The result is that when I ask Claude Code to write a test, it follows the same conventions as when Cursor writes a test. The AI is consistent. It knows the project's patterns, not just the project's files.
This is the thing that moved AI tooling from "clever autocomplete" to "actually knowing how I work." I use it heavily.
Warp — Terminal
Status: Kept Usage: Daily
Warp is a terminal with AI built in. Not glamorous, not surprising at this point, but it earns its place. The main thing it does is make the terminal less of an interruption to thinking — I can describe what I want to do in plain language and it generates the command. For anything outside my regular repertoire (obscure git operations, specific ffmpeg incantations, sysadmin work on client servers), this is genuinely useful.
It also has a command history and search that's better than zsh's, which shouldn't matter but does.
What We Cancelled
Here's the harder truth.
GitHub Copilot — Gone
Copilot was the first AI tool I used seriously. For a long time it was the foundation of the stack. But once Cursor became the primary IDE, Copilot became redundant. Cursor's AI is better in every way that matters to me — more context, more capable, actually understands the codebase. Copilot's autocomplete is fine, but I don't need fine when I've got Cursor.
Cancelled.
Claude Pro — Replaced by Max
I used to have a separate Claude Pro subscription for architectural discussions, code review, and debugging complex problems. The Max subscription bundles this with Claude Code access, so the separate subscription went away. Same model, better deal, one less thing to track.
Devin — Never Worked
Tried it for two months. It never delivered on the autonomy promise. The output looked plausible and was usually subtly wrong. Claude Code does what Devin promised and actually delivers on it. Cancelled after month two.

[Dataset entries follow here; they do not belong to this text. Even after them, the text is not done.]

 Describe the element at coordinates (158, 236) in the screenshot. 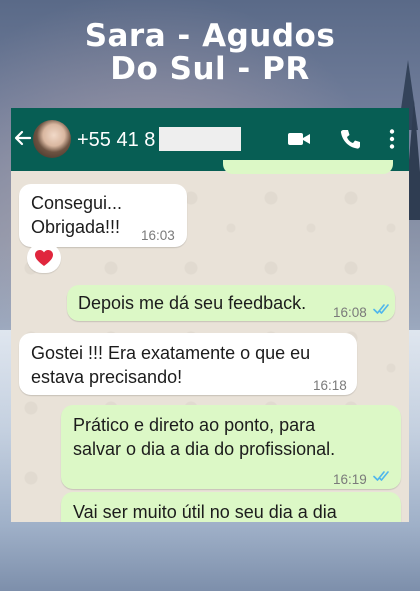

I see `message-time: 16:03` at that location.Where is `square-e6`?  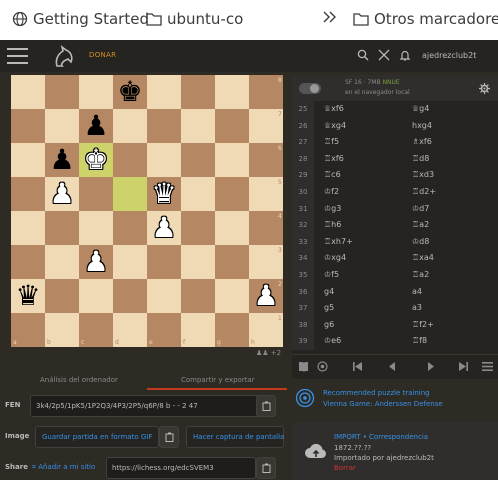
square-e6 is located at coordinates (164, 160).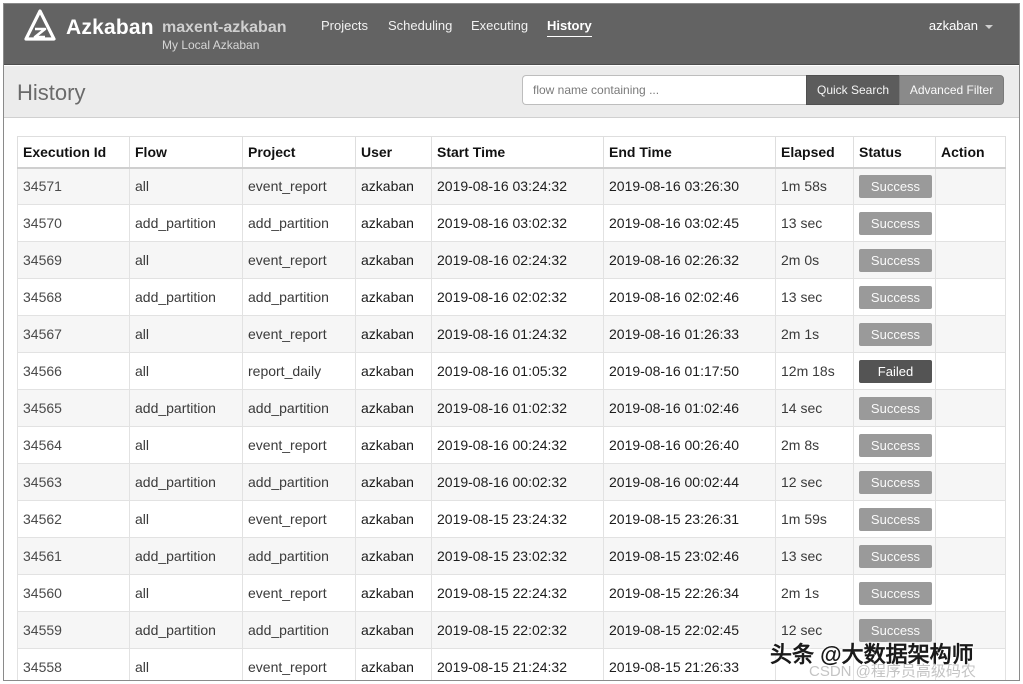 The height and width of the screenshot is (684, 1023). I want to click on user-name: azkaban, so click(953, 26).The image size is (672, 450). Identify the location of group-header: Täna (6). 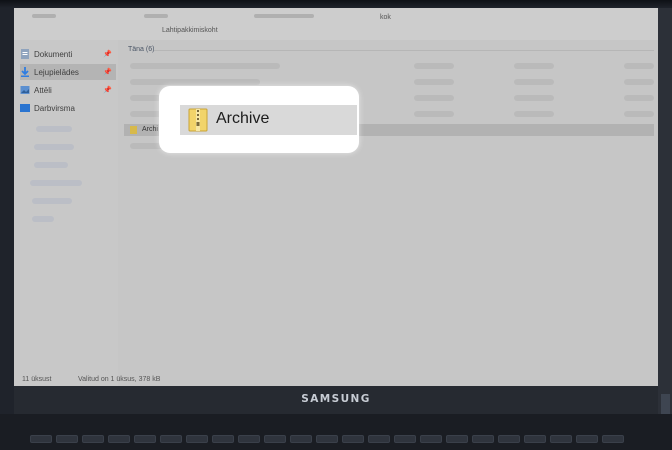
(141, 50).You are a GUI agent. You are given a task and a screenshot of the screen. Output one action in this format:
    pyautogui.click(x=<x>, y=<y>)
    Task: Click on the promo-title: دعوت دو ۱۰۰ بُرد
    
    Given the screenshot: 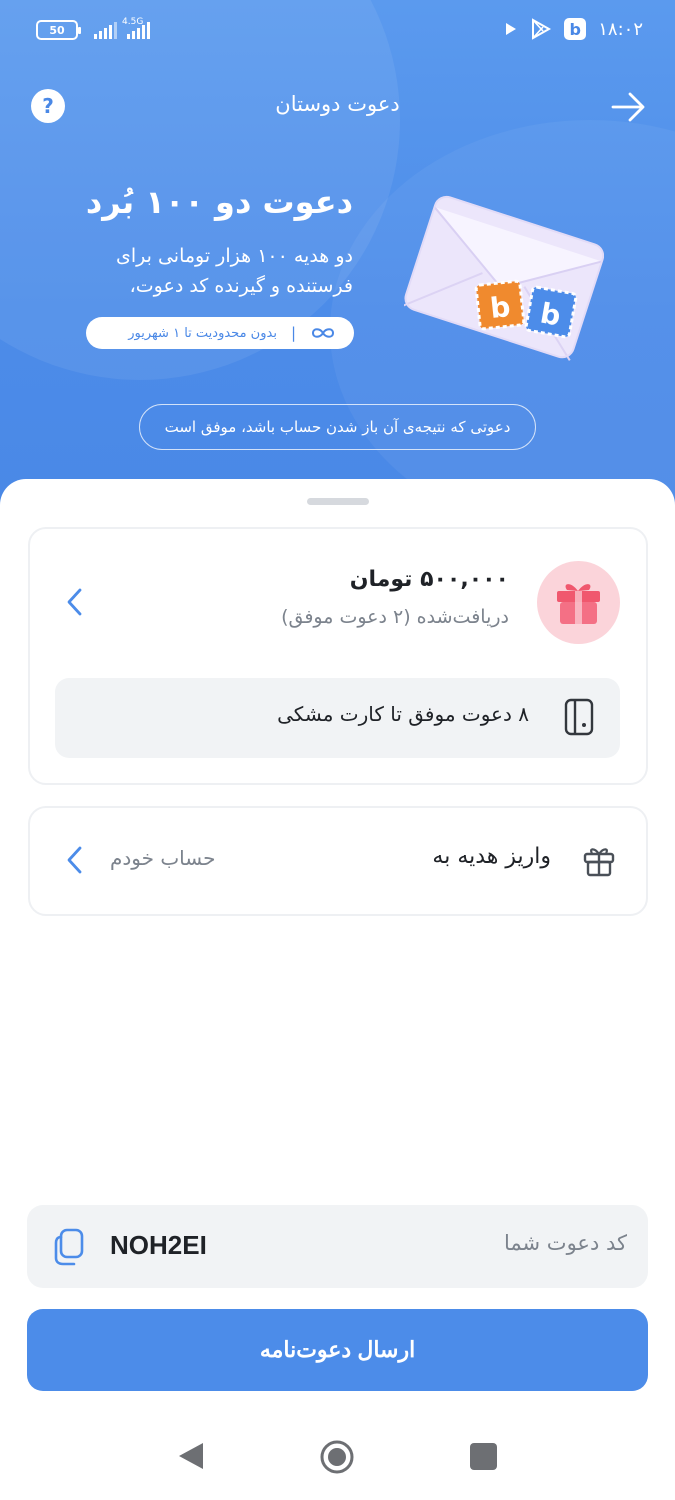 What is the action you would take?
    pyautogui.click(x=219, y=202)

ChatGPT Plus — Replaced by Claude
Claude is better at code. Easily. This one was straightforward.
Tabnine — Redundant
Tried as a Copilot alternative. Never better enough to justify running both. Gone before Copilot was.
What the Stack Actually Costs
Current monthly spend:
- Cursor: ~£16/month
- Claude Max: ~£80/month
- Warp: free tier (the paid features haven't been worth it yet)
- skills.sh: free
- Total: ~£96/month
That's more than I was spending on just Copilot and Claude Pro. But the capability difference is significant — Claude Code doing autonomous work is not in the same category as a chat interface. The cost is justified by what it actually does.
The Honest Summary
The stack simplified considerably. I was running six tools. Now I'm running three, with skills.sh connecting them.
The direction of travel is clear: less autocomplete, more autonomy. Less tool-per-task, more shared context. The AI tools that survived are the ones that actually understand the codebase and can take meaningful action in it. The ones that just sat in the editor offering suggestions are gone.
Six months ago I'd have told you the ceiling for AI coding tools was "saves a few hours a week on boilerplate." I'd revise that now. The ceiling is considerably higher — but reaching it requires tools that can actually be trusted to work unsupervised, and that requires shared skills and conventions, not just raw model capability.
That's where skills.sh fits. It's unglamorous infrastructure. It's the thing that makes the rest of it actually work as a coherent system rather than a collection of clever toys.